Emergency room physicians are trying to figure out what is optimal to offer back pain patients who visit the ER for help. It is a quandry for them, particularly since almost 3 million such patients with undifferentiated musculoskeletal low back pain go to the emergency room for help annually! (1) Unless there is cauda equina syndrome demanding surgery or an infection, pain is the issue. How best can a Millville ER doc help? How can an ER doctor provide higher value care? (2) Imaging and medication. What can the Millville chiropractic back pain specialist provide? Spinal manipulation and nutrients. Chiropractic has published about successfully managing back pain.

EMERGENCY ROOM: IMAGING

The ER does lots of imaging. One in 3 patients who visit the emergency department for back pain (compared to 1 in 4 who seek care from a primary care physician) has imaging performed: simple imaging 26%, complex imaging 8.2%. (3) Today’s imaging recommendations don’t support this as they recommend holding off on imaging for 4-6 weeks of conservative care before imaging. (4) Maybe patients are telling ER doctors that they have been using such care already? Probably not as only 34% of patients who visit an ER share with the emergency department physician that they get healthcare options like chiropractors, massage therapy, acupuncture and the like. (5) What about the pain?

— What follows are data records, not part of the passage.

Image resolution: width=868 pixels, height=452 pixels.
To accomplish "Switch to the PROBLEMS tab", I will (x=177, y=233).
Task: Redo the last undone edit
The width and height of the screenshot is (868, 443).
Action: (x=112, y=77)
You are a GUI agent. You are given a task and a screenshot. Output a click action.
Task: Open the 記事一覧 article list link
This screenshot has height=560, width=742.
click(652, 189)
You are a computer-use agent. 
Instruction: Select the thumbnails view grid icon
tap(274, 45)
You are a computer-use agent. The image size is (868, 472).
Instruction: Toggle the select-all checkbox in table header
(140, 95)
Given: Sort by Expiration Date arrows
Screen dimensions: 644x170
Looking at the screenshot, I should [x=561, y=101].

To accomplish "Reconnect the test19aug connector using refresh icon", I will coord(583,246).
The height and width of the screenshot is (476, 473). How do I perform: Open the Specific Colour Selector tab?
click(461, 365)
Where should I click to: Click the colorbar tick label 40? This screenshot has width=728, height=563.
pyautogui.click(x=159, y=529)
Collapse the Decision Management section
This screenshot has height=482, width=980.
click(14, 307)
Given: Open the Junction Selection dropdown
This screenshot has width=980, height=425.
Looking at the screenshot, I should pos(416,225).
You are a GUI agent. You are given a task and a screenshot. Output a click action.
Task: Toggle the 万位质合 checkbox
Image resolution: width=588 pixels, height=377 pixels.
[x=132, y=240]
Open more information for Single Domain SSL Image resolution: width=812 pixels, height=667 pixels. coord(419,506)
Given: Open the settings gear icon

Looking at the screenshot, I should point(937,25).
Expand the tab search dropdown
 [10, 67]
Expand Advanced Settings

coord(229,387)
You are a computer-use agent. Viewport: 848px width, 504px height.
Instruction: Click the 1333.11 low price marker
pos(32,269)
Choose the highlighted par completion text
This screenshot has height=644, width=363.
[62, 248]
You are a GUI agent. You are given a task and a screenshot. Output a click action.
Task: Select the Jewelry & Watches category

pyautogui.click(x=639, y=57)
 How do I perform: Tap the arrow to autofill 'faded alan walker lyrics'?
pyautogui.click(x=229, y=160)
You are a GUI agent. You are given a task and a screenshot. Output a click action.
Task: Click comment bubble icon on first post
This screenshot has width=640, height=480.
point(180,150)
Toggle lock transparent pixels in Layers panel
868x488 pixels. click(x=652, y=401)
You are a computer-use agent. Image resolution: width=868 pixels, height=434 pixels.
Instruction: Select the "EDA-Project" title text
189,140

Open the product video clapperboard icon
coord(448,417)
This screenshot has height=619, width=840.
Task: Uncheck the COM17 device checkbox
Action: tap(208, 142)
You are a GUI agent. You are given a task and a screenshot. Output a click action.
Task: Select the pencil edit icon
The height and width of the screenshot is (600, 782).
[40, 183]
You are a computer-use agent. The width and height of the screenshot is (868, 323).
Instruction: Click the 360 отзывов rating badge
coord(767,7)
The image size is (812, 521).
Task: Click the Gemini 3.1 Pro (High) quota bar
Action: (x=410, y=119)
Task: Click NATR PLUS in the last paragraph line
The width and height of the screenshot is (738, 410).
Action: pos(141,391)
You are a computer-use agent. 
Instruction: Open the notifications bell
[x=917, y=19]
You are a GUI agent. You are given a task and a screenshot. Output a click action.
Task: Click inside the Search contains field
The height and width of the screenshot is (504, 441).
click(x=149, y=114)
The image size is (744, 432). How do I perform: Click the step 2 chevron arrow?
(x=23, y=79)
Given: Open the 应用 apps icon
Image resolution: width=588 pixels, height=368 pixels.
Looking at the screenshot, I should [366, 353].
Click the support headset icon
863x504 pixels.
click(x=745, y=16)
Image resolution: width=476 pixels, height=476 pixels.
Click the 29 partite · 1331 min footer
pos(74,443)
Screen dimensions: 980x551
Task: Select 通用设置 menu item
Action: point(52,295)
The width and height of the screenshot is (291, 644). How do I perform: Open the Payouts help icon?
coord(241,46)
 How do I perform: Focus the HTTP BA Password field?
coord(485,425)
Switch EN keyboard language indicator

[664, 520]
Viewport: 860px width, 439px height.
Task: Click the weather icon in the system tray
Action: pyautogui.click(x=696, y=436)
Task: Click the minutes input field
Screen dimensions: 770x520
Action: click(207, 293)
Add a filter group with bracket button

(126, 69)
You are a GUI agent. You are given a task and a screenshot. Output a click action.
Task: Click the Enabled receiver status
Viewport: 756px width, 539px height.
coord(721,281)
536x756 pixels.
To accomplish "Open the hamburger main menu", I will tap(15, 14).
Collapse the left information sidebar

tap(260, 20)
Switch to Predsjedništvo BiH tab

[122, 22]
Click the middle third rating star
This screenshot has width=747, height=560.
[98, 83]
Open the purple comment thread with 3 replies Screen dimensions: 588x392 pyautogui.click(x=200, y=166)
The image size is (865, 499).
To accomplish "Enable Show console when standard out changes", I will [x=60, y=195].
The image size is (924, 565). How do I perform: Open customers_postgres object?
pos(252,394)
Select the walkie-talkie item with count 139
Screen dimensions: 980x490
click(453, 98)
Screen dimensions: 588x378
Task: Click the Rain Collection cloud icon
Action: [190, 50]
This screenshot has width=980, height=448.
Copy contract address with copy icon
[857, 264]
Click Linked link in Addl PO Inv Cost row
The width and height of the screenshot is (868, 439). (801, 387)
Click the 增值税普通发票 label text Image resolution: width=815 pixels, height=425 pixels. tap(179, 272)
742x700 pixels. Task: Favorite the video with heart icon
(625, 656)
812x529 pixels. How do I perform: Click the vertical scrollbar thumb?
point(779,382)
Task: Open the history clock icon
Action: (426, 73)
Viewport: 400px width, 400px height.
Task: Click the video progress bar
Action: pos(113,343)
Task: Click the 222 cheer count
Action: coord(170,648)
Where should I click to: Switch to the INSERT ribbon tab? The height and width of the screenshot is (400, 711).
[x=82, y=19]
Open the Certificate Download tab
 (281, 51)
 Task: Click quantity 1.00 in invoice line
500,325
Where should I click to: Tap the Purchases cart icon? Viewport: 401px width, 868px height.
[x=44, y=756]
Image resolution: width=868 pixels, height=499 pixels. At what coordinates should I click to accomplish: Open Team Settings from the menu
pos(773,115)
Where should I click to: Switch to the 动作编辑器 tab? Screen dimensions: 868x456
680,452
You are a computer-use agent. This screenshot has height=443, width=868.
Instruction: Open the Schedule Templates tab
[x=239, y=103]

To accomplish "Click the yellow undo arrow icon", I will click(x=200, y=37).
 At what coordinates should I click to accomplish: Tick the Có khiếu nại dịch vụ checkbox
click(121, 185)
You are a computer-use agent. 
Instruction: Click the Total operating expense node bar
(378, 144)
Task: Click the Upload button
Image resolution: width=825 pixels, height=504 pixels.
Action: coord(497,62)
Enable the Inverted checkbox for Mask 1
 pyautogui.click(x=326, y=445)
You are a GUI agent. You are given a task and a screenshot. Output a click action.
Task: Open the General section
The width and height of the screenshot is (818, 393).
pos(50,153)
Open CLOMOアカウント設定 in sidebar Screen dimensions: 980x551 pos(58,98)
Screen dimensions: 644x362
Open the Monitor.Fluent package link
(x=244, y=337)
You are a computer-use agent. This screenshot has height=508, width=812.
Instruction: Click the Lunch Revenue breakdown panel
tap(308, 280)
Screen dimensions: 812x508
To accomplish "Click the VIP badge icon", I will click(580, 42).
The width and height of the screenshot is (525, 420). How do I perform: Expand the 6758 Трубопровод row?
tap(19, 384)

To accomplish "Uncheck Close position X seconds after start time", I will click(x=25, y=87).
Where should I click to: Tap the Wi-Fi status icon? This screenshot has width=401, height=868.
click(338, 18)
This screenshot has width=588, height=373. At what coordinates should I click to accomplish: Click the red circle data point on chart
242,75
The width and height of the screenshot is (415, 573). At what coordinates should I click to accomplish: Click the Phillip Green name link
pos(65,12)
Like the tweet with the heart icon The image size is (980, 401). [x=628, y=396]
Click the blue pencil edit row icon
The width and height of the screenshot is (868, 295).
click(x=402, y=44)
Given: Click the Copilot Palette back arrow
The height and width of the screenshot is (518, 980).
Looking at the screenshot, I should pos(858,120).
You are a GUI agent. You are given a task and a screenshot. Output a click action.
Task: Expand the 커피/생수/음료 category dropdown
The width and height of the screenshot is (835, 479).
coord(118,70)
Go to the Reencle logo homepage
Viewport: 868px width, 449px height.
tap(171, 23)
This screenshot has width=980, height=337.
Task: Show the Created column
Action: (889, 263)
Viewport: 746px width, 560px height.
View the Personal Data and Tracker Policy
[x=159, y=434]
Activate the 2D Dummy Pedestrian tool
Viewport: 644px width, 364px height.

EMERGENCY ROOM: MEDICATIONS

Relief for the pain is what they focus on. Researchers have looked at all sorts of pain medication combinations ER doctors have prescribed to see what works best. What have they discovered? Stronger pain medication options don’t offer much of a difference. Adding baclofen, metaxalone, or tizanidine to ibuprofen doesn’t seem to improve function or pain any more than placebo plus ibuprofen within a week after an ED visit for acute low back pain. (6,7) Mixing ibuprofen and acetaminophen did not reduce pain scores or the need for other analgesic pain meds compared with either ibuprofen or acetaminophen alone for emergency room patients with acute musculoskeletal injuries. (8) As a matter of fact, 48% of back pain patients who go to an emergency room for their back pain still had functional impairment 3 months later as well as 42% reported moderate or severe pain. 46% say they’ve used some type of analgesic pain reliever in the day prior. There are short and long-term problems for ER patients with low back pain. (1) This might be frustrating for emergency department physicians and their patients but not typically for chiropractors and their chiropractic back pain patients. The Millville chiropractic back pain specialist at Wilson Family Chiropractic is prepared with the best of chiropractic care for Millville back pain relief.

CHIROPRACTIC: MANIPULATION AND NUTRIENTS

Your Millville chiropractor gets it. Skill with chiropractic spinal manipulation via The Cox® Technic System of Spinal Pain Management with the addition of nutrition like chondroitin sulfate, glucosamine sulfate and curcurmin and turmeric supports your Millville chiropractor’s confidence that back pain relief and management for many otherwise frustrated Millville back pain patients is possible.

Listen to this PODCAST with Dr. Michael Schneider on The Back Doctors Podcast with Dr. Michael Johnson who describes the goal of the primary spine physician who would be the physician to seek out for back pain issues.

CONTACT Wilson Family Chiropractic

Schedule a Millville chiropractic appointment with Wilson Family Chiropractic especially if an emergency department trip hasn’t resulted in the pain relief you hoped. Millville chiropractic care has figured out a well-documented and researched way to manage back pain.

	Wilson Family Chiropractic invites Millville back pain patients to the clinic instead of the emergency room for pain meds whenever possible.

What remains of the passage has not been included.